ID is a bold attempt to reclaim science from the secularists. “Science” has no business insisting that nature must conform to certain philosophical prescriptions. When we look at causation, there are three types we can distinguish: “law”, “chance” and “intelligent agency”. Science cannot exclude intelligent agency as a matter of principle! Its agenda is to examine the evidence without prejudice and to build a clearer understanding of the natural world.

ID theorists point out that science has never thrived when it prescribes the answers to our questions. The Christian pioneers of science abandoned Aristotelianism, which did attempt to reason its way to answers. To say that ID is bad news for science is absurd! The reality is that ID is liberating science from the straightjacket of secularism.

The very least we can say from a Christian perspective is that God has the right to create as he pleases, without being constrained by anything we might think about what he can do and what he cannot do. Furthermore, Christians have always recognised that God is the Author of physics and chemistry. The reason we refer to the “laws of nature” is that the early scientists drew an analogy between God's laws in the moral realm and God's laws in the natural realm.

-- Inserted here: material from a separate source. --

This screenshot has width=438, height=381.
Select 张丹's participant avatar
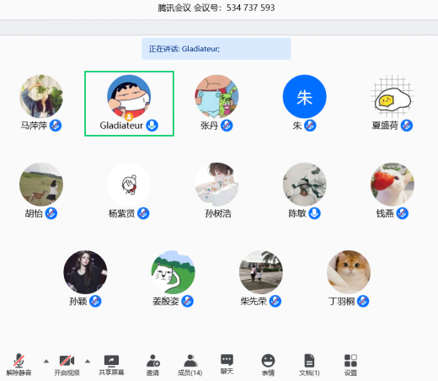[216, 96]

Christian design theorists do not argue that explanations based on “law” or “chance” mean somehow that God is not in control or that these events have not been purposed by God. On the contrary, everything in creation comes under his sovereign control. “Law” and “chance” are aspects of providence: God's government of creation. His power is seen everywhere. Through Christ, the world is upheld and sustained. We marvel at the power of God in miracles, but his power is no less in the ordering of “normal” processes we see every day. In affirming intelligent agency, Christians affirm that God is not bound by the “laws” of providence, but is free to act in whatever way he chooses. It certainly makes a difference to our praying when we believe this!

Whilst “law” and “chance” can be secularised and made palatable to unbelieving man, “intelligent agency” cannot. Secularists have reinvented God's providence in terms of impersonal, undirected mechanical processes, and this is where they draw a demarcation line as to what counts as reality. Intelligent Agency appears to them as an intrusion, threatening their world, and they fight it tooth and nail. Thus, ID is described as anti-science, absurd, appalling, and there are many other unsavoury epithets.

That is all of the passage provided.